### WHAT TO WORK ON
Go to the line containing "Task: Click the Review action for Body Care" and retype it and every later line exactly as written, up to the last line of the entries. Keep pictures out.

[[ RECORDS SHOWN, beginning ]]

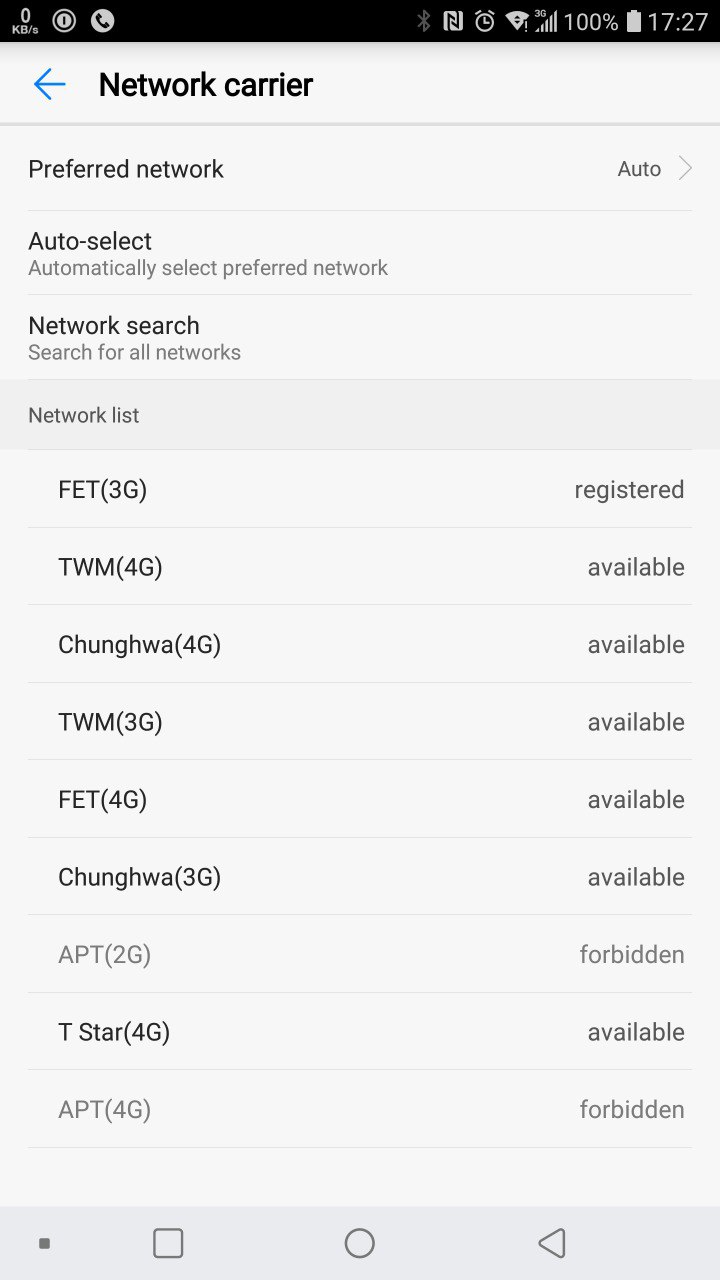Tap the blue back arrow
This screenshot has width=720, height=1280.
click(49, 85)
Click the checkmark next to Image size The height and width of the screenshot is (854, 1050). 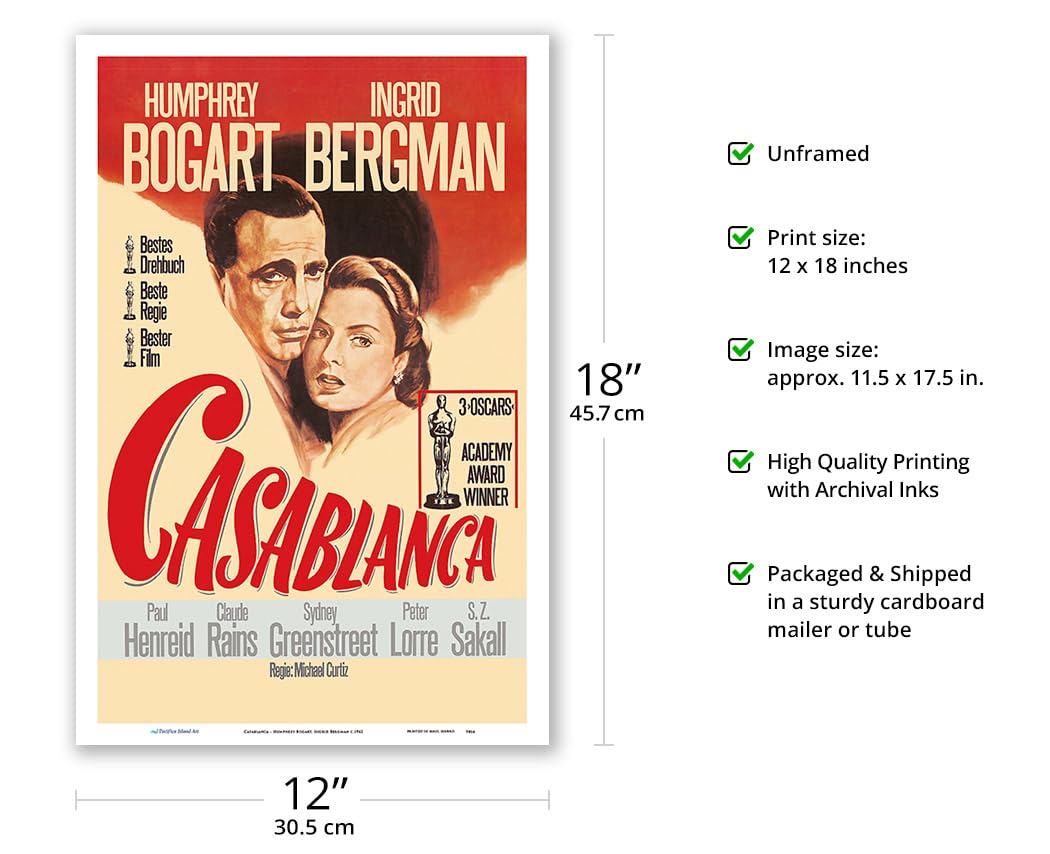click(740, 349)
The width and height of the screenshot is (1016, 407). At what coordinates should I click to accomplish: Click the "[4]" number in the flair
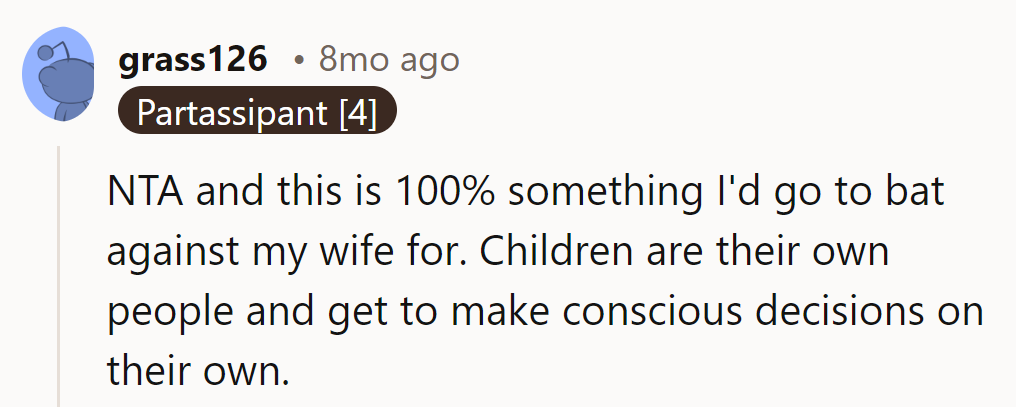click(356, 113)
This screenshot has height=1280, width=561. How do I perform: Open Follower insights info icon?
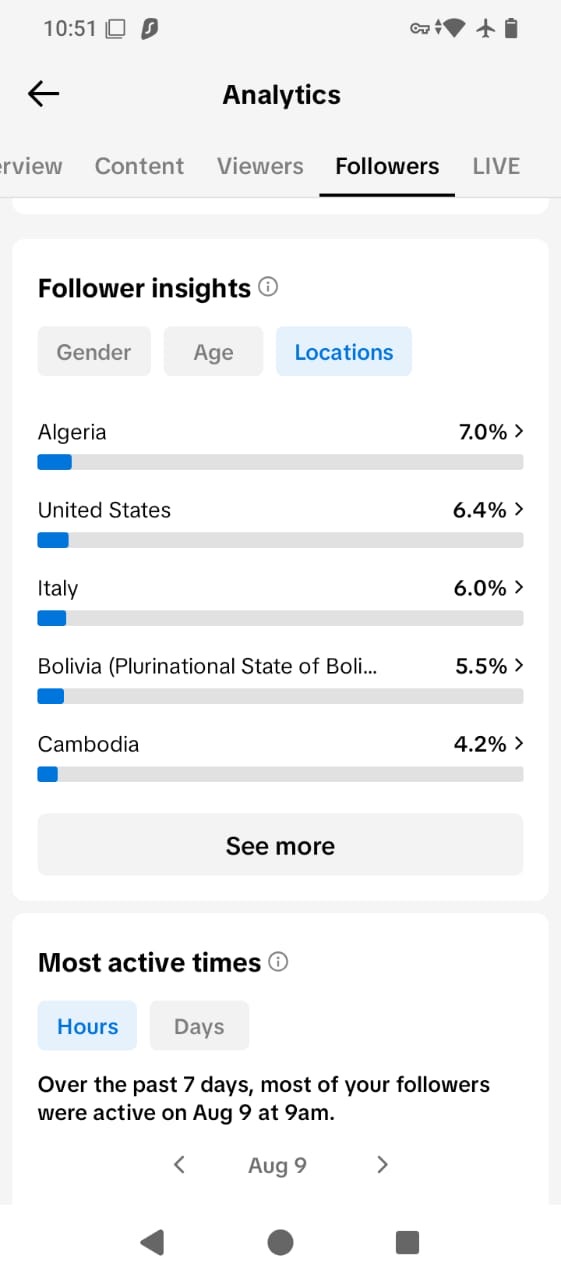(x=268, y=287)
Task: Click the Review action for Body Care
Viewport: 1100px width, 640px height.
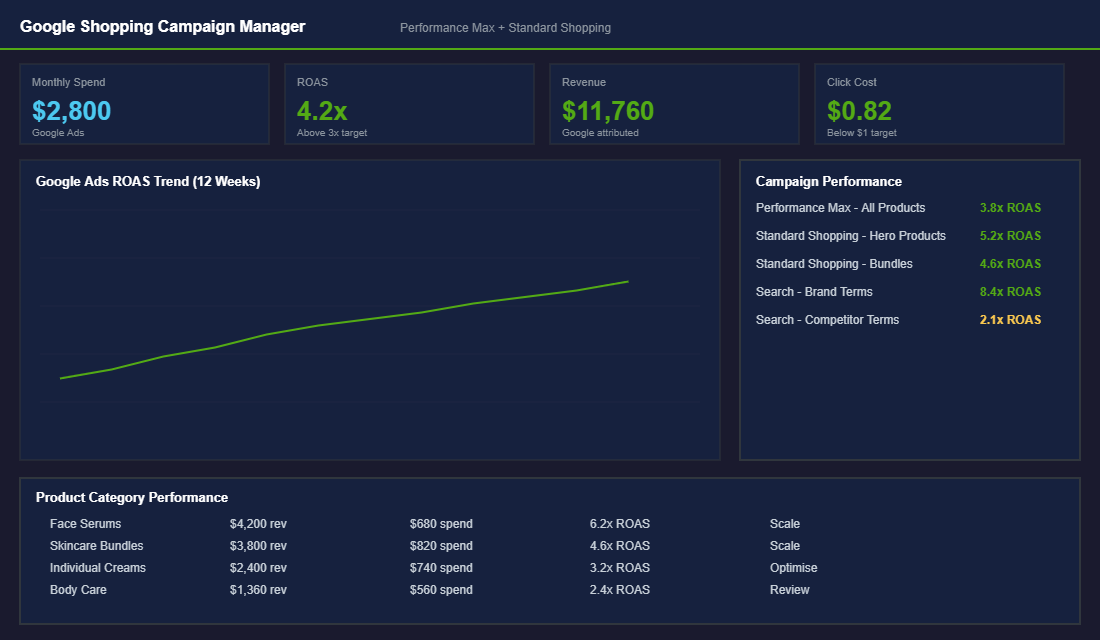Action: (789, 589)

[[ RECORDS SHOWN, end ]]

### TASK RESPONSE
Task: Click the Review action for Body Care
Viewport: 1100px width, 640px height.
Action: (789, 589)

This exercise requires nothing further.